> ASSIGNMENT: Lines that contain "from": how many are there in the listing below? Answer with a number and nothing more.

-----

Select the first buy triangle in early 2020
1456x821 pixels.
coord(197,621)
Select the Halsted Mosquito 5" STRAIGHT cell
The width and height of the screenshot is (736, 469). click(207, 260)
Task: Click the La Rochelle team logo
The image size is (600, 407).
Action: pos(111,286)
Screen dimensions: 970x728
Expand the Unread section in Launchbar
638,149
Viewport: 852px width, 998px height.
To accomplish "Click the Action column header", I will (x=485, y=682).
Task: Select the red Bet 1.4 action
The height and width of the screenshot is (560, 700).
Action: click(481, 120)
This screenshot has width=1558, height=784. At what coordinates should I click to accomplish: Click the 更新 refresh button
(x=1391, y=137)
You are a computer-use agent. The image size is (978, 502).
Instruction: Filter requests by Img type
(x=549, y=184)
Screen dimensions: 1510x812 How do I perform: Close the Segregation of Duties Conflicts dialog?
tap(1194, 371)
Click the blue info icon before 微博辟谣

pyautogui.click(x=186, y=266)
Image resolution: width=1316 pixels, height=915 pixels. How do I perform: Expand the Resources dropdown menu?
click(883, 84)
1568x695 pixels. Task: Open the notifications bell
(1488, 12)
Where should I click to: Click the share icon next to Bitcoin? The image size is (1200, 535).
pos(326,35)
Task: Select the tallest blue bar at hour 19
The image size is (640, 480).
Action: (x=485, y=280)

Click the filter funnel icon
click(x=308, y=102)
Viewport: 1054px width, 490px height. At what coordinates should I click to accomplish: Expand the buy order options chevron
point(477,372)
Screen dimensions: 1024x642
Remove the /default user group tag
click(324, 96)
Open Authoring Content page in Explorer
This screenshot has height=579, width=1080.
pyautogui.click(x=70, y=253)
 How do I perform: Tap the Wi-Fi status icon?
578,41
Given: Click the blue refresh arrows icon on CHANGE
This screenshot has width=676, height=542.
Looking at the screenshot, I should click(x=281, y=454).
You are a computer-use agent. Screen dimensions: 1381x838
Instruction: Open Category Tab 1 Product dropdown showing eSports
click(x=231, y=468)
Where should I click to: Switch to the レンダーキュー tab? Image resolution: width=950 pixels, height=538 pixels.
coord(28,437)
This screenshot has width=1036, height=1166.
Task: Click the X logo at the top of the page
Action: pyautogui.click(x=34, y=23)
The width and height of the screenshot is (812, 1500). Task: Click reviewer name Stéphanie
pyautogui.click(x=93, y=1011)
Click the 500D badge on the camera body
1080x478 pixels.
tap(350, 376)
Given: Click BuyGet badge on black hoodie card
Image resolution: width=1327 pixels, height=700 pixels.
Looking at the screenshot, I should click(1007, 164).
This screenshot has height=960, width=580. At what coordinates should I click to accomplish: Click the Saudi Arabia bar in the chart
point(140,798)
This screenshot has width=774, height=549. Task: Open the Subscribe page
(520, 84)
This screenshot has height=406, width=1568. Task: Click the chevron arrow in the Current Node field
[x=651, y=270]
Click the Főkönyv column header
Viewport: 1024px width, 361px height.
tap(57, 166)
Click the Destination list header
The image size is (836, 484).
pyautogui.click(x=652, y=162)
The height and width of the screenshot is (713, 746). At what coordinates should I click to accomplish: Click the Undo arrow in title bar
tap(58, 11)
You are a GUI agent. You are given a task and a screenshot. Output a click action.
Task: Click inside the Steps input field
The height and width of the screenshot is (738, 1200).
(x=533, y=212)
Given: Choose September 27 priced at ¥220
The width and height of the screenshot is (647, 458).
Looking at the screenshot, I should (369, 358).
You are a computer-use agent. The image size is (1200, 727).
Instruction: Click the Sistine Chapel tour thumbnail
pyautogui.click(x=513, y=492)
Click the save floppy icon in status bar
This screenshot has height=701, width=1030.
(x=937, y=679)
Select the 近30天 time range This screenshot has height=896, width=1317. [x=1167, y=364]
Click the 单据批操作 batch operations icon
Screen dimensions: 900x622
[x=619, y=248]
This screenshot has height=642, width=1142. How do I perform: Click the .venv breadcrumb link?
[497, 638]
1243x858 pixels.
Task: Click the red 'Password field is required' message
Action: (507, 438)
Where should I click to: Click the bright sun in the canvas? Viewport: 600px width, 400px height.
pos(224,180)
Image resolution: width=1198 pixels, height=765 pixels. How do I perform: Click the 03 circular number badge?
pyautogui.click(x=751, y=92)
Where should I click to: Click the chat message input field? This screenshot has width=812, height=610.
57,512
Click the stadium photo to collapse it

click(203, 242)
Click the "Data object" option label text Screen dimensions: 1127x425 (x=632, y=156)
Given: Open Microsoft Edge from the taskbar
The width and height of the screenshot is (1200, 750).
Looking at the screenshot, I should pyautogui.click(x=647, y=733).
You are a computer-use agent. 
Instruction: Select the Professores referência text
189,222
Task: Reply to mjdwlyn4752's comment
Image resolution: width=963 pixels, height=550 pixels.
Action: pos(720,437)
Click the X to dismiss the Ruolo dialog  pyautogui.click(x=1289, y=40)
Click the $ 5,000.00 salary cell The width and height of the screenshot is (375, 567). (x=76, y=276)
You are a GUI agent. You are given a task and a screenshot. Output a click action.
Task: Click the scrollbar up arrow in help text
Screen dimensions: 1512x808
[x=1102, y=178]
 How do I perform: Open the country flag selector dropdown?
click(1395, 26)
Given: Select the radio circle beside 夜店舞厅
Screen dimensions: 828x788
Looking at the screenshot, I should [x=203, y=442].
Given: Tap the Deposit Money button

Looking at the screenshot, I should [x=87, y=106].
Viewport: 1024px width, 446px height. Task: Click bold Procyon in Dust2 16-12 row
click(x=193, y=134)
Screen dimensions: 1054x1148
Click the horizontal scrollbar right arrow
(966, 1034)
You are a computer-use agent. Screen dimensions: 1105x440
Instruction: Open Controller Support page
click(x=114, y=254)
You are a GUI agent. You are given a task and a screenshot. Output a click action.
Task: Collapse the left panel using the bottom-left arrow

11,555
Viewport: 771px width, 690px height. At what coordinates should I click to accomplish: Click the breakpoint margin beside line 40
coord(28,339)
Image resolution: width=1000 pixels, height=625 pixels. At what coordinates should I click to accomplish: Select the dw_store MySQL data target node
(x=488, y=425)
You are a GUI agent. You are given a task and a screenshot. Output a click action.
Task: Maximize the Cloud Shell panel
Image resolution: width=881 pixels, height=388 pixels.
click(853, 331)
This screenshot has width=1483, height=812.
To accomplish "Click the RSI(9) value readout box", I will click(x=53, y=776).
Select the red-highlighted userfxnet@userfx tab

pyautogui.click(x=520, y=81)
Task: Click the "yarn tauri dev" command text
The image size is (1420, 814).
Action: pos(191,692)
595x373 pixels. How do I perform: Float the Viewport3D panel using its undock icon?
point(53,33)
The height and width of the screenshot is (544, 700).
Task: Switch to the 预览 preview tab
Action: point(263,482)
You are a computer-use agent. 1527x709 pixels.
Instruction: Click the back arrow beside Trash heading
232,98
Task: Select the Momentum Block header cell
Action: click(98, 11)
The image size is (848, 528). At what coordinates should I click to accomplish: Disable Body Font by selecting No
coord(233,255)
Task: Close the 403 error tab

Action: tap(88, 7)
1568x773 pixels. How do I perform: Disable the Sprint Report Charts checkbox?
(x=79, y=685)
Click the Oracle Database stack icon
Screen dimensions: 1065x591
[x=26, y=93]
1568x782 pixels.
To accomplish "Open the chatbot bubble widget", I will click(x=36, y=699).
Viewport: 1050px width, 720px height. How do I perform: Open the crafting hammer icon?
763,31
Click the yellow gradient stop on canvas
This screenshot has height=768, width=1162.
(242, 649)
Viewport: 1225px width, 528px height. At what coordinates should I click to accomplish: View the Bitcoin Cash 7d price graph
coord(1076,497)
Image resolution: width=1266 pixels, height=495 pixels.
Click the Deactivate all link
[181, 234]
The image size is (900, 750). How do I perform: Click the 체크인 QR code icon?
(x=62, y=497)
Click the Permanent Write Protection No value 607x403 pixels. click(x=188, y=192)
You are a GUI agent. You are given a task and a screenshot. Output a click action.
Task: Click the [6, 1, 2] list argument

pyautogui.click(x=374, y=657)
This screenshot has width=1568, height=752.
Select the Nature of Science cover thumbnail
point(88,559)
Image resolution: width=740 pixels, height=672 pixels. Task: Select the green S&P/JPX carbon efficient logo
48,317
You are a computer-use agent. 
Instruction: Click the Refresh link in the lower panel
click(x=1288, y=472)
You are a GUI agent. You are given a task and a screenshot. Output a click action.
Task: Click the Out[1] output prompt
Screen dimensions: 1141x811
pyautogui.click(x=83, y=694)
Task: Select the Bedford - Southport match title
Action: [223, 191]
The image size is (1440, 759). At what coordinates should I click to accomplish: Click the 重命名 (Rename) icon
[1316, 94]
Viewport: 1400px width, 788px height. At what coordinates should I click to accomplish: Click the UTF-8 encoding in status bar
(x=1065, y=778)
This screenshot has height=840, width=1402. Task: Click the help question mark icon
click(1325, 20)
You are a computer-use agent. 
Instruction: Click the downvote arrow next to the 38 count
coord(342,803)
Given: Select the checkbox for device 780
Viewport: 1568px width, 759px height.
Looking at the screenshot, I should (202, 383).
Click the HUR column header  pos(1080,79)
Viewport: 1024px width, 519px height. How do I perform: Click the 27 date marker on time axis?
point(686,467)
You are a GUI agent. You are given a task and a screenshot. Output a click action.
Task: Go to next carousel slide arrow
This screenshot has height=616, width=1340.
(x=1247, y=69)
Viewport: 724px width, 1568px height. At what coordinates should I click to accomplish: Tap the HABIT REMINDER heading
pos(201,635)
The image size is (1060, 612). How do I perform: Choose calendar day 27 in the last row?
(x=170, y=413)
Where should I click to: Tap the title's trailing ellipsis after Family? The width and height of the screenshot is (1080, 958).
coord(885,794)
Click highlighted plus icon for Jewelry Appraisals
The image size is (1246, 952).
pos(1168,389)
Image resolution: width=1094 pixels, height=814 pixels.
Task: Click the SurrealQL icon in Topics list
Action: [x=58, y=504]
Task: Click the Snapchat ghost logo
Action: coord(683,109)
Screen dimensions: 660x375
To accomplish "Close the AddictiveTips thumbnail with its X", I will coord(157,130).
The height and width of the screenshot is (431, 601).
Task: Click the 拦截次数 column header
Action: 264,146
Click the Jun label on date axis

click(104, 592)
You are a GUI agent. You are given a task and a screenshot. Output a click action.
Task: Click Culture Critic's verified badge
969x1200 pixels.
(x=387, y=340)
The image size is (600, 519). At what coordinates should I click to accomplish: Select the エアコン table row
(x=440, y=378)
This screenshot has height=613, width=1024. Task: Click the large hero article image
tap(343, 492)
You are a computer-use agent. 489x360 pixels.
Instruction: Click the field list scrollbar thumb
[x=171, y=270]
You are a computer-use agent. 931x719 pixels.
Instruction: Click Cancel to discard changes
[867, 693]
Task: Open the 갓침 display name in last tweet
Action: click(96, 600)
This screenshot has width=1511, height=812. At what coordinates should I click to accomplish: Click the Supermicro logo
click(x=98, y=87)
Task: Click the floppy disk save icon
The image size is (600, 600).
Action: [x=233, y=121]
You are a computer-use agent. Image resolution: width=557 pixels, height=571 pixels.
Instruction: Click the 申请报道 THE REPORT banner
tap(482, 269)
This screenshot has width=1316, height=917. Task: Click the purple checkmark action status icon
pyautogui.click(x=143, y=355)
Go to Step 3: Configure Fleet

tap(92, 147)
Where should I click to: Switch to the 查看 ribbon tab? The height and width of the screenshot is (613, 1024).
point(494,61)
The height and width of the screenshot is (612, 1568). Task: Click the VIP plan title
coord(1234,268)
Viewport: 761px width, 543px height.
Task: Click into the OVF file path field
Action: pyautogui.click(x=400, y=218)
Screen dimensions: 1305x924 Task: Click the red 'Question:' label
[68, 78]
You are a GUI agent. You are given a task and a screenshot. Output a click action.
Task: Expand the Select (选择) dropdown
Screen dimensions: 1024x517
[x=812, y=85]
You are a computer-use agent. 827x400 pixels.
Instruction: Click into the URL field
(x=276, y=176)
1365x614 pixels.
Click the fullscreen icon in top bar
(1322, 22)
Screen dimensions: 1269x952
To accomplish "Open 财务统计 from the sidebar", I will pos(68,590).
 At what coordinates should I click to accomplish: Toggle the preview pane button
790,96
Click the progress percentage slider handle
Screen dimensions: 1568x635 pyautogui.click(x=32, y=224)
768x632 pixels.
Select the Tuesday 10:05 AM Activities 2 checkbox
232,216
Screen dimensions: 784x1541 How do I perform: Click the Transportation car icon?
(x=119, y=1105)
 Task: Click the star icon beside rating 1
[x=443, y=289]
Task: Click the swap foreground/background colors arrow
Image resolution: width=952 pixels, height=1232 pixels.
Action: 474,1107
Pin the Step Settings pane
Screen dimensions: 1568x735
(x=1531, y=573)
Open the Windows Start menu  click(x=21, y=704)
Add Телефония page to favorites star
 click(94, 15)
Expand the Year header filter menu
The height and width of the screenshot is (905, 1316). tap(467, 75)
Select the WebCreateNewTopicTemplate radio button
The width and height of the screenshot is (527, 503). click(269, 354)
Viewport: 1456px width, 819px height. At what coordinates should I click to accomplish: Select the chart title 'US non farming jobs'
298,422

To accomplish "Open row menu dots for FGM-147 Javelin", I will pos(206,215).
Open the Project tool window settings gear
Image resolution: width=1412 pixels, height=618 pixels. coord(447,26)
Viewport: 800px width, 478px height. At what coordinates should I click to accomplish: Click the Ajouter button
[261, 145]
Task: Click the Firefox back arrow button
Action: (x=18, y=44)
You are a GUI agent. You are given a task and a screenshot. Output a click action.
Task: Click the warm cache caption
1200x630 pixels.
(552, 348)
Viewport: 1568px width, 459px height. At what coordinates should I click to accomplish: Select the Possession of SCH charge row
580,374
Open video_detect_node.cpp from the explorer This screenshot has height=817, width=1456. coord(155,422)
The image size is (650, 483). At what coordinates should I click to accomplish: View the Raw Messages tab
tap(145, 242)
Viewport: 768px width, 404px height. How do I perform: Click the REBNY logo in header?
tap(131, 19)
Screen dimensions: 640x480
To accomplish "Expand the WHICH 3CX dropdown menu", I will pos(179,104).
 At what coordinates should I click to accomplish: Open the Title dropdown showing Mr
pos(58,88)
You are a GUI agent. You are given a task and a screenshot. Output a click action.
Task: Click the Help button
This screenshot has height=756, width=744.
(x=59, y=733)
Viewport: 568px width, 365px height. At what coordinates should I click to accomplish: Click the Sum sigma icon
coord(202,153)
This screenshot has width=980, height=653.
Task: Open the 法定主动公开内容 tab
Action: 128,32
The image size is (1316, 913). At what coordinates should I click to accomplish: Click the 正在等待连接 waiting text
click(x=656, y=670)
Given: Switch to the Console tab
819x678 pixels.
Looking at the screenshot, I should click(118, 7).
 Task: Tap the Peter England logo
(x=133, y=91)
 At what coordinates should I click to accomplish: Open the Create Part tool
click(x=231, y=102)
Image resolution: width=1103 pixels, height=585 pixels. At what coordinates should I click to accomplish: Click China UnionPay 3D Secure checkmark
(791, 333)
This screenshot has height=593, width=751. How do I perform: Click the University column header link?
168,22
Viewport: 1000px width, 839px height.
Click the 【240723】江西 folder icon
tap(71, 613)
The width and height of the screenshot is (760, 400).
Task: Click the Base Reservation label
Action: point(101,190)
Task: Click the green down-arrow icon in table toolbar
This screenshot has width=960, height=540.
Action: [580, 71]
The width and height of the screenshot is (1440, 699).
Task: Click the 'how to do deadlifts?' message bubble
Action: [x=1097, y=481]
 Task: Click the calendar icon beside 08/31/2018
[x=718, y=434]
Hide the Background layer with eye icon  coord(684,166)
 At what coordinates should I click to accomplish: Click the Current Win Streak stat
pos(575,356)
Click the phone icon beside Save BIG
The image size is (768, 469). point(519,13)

-----

> RESPONSE TO THIS EXERCISE: 3